[START]
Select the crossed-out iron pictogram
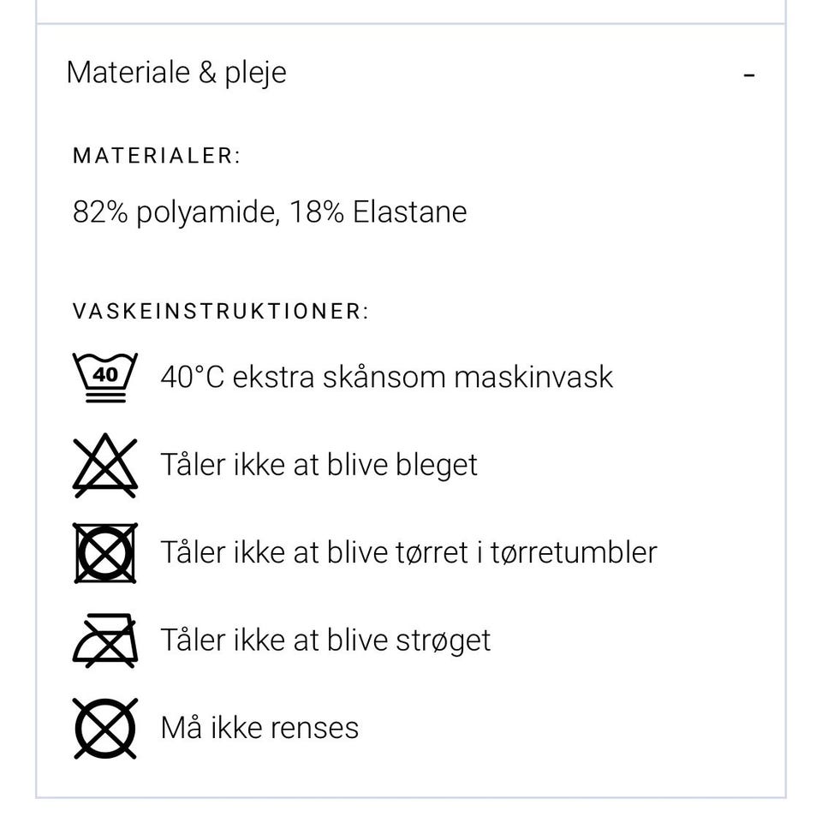822x828 pixels. pos(104,640)
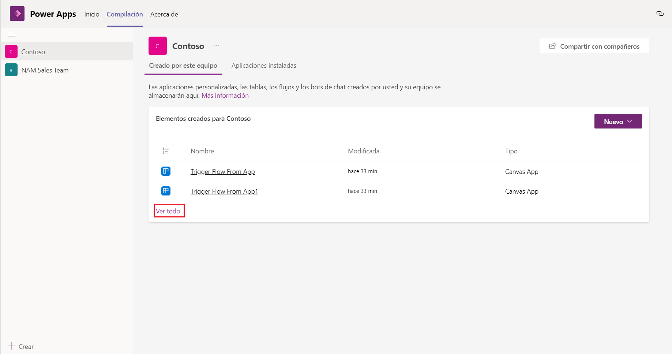
Task: Expand the Nuevo dropdown button
Action: [x=618, y=122]
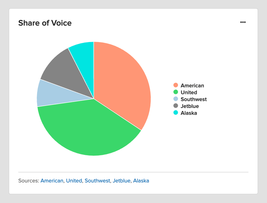267x203 pixels.
Task: Toggle the United series in the legend
Action: tap(189, 92)
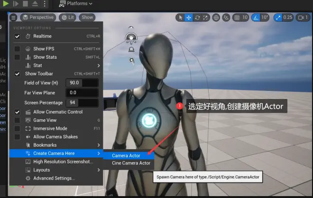The width and height of the screenshot is (313, 198).
Task: Open the viewport options hamburger menu
Action: tap(13, 18)
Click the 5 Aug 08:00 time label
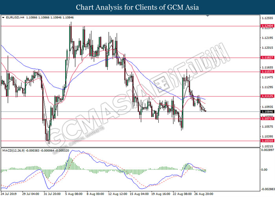Screen dimensions: 275x197 (x=73, y=194)
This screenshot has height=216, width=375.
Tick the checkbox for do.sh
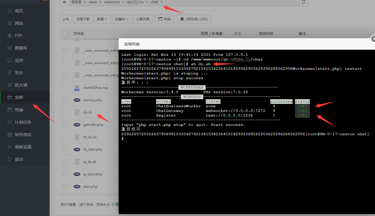coord(65,113)
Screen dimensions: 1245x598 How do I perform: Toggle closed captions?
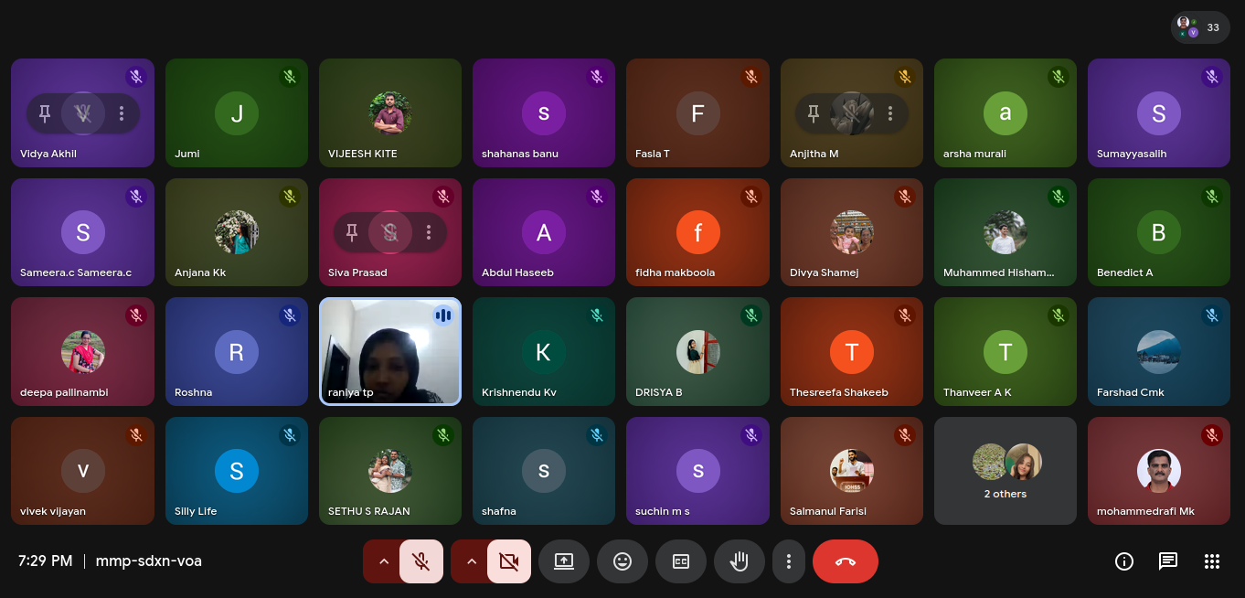tap(681, 561)
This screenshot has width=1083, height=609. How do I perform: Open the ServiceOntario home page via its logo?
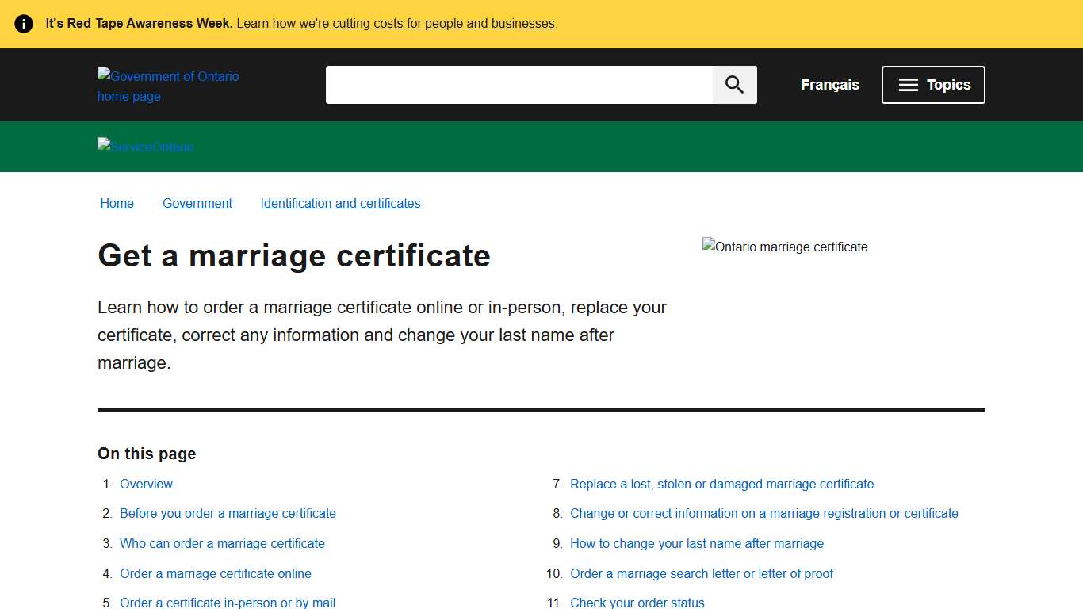pos(145,147)
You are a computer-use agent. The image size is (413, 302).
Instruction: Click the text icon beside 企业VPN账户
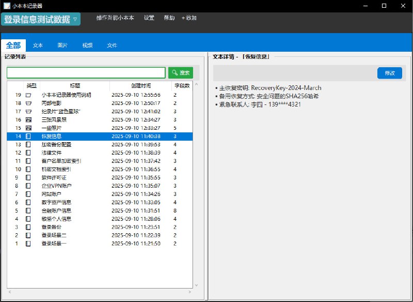point(28,186)
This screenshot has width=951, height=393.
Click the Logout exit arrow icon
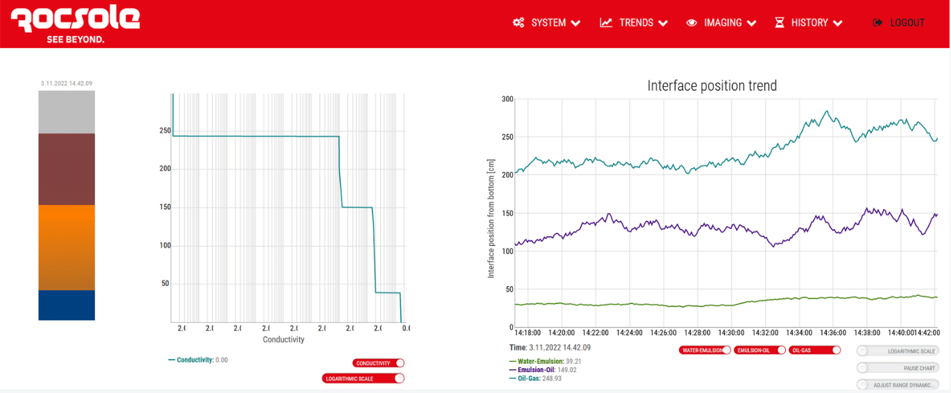(878, 23)
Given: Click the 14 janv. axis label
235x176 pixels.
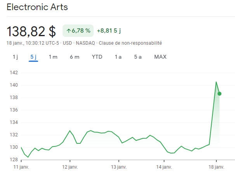Looking at the screenshot, I should coord(164,167).

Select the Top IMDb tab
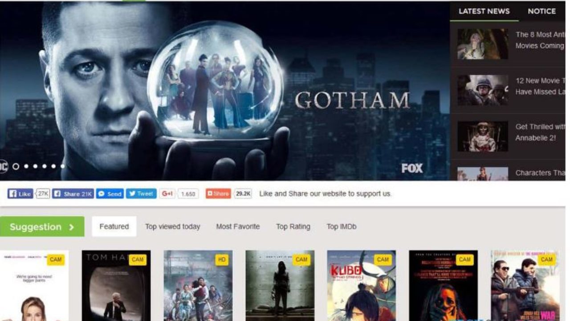click(342, 226)
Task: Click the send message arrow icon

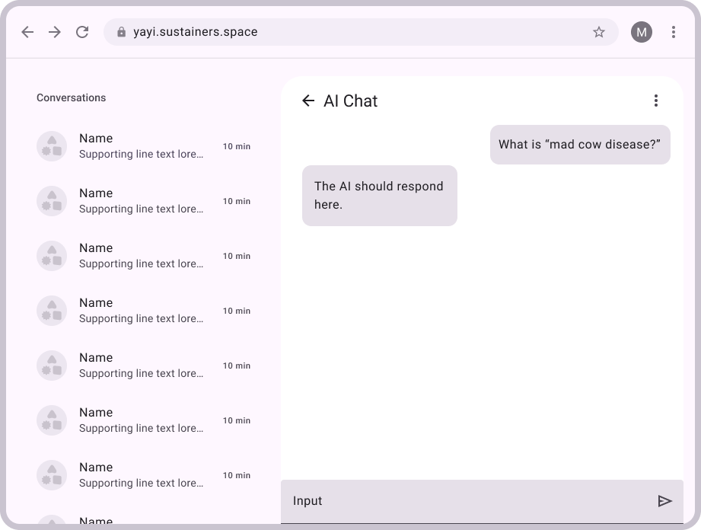Action: 664,501
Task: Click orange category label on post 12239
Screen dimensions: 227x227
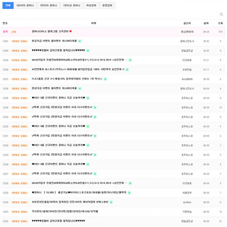Action: [x=19, y=60]
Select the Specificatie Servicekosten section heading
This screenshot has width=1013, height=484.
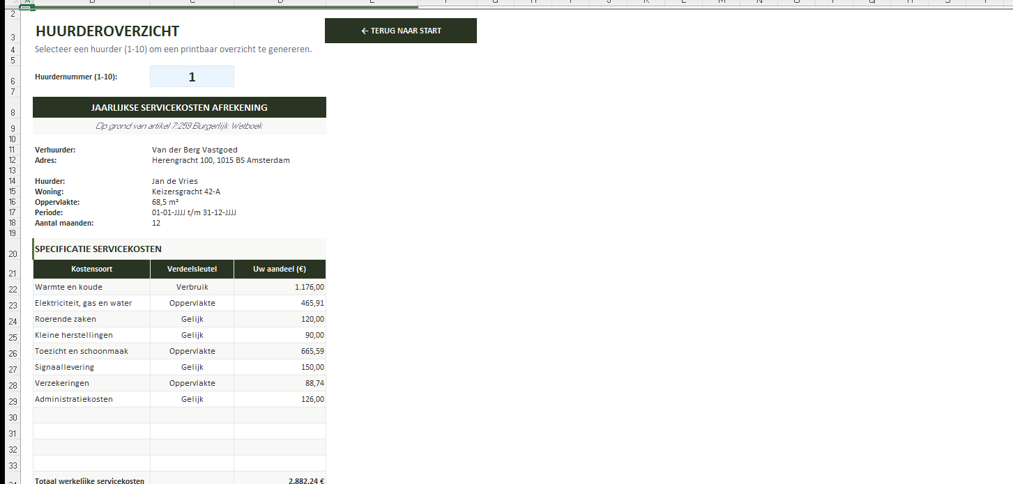[98, 249]
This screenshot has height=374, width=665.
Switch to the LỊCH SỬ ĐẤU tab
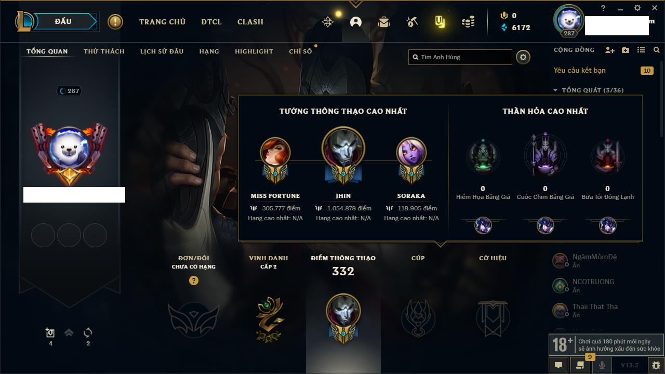coord(162,51)
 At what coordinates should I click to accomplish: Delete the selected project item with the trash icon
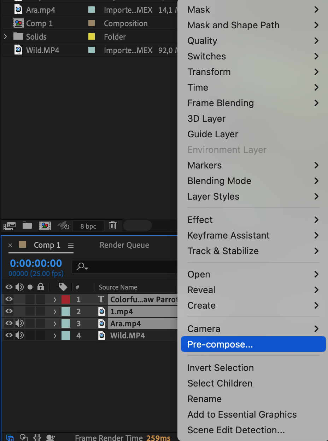(x=112, y=225)
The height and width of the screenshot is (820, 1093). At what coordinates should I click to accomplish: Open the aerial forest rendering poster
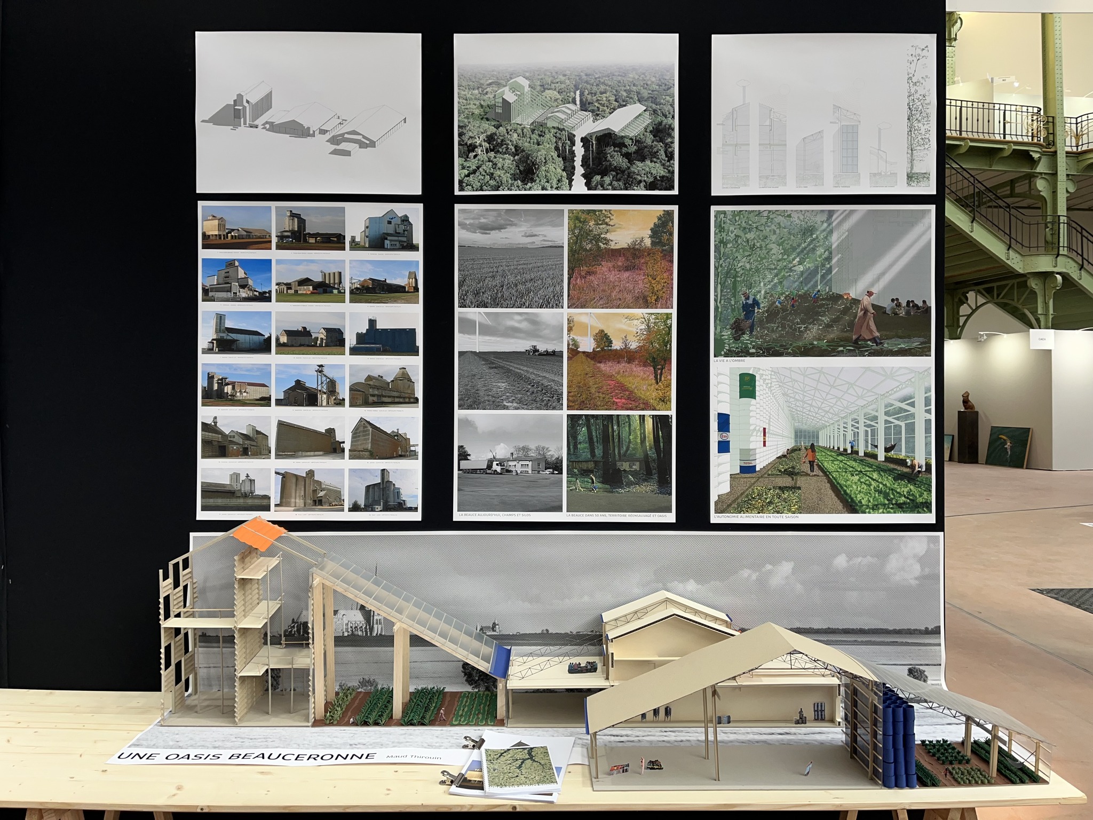pos(566,113)
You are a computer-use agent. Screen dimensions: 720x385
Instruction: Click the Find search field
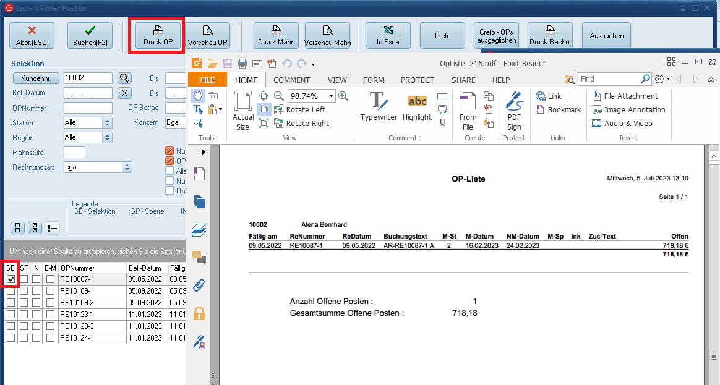609,78
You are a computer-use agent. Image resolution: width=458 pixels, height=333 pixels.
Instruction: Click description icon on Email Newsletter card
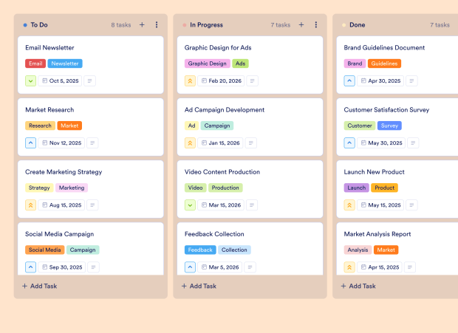point(90,81)
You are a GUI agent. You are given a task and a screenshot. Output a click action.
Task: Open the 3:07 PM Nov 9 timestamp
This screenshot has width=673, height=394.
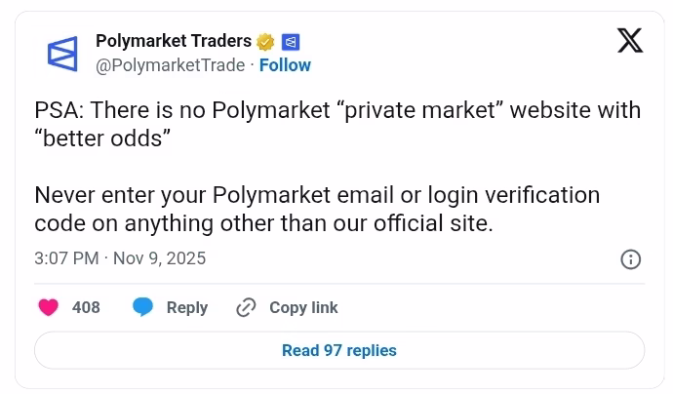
[END]
Rewrite all of the material above as a numbered list with one line per item. Omit the blank lines and the pictures.

1. Select the crossed-out iron pictogram
2. 822x828 pixels. pos(104,640)
3. Task: Expand the Nuevo dropdown button
4. Action: [x=618, y=122]
5. 267x203 pixels.
6. Task: Toggle the United series in the legend
7. Action: tap(189, 92)
8. The width and height of the screenshot is (313, 198).
9. Task: Open the viewport options hamburger menu
10. Action: tap(13, 18)
11. Click the 5 Aug 08:00 time label
12. Screen dimensions: 275x197 (x=73, y=194)
13. This screenshot has height=216, width=375.
14. Tick the checkbox for do.sh
15. coord(65,113)
16. Screen dimensions: 1245x598 How do I perform: Toggle closed captions?
17. tap(681, 561)
18. This screenshot has width=1083, height=609. How do I perform: Open the ServiceOntario home page via its logo?
19. pos(145,147)
20. You are a computer-use agent. The image size is (413, 302).
21. Instruction: Click the text icon beside 企业VPN账户
22. point(28,186)
23. This screenshot has width=951, height=393.
24. Click the Logout exit arrow icon
25. (878, 23)
26. Given: Click the 14 janv. axis label
27. 235x176 pixels.
28. Looking at the screenshot, I should coord(164,167).
29. Select the Top IMDb tab
30. click(342, 226)
31. Task: Click the send message arrow icon
32. Action: 664,501
33. Task: Click orange category label on post 12239
34. Screen dimensions: 227x227
35. Action: [x=19, y=60]
36. Select the Specificatie Servicekosten section heading
37. This screenshot has width=1013, height=484.
38. [98, 249]
39. This screenshot has height=374, width=665.
40. Switch to the LỊCH SỬ ĐẤU tab
41. coord(162,51)
42.  At what coordinates should I click to accomplish: Delete the selected project item with the trash icon
43. (x=112, y=225)
44. The height and width of the screenshot is (820, 1093). At what coordinates should I click to accomplish: Open the aerial forest rendering poster
45. pos(566,113)
46. You are a computer-use agent. Screen dimensions: 720x385
47. Instruction: Click the Find search field
48. 609,78
49. You are a computer-use agent. Image resolution: width=458 pixels, height=333 pixels.
50. Instruction: Click description icon on Email Newsletter card
51. point(90,81)
52. You are a GUI agent. You are given a task and a screenshot. Output a click action.
53. Task: Open the 3:07 PM Nov 9 timestamp
54. This screenshot has width=673, height=394.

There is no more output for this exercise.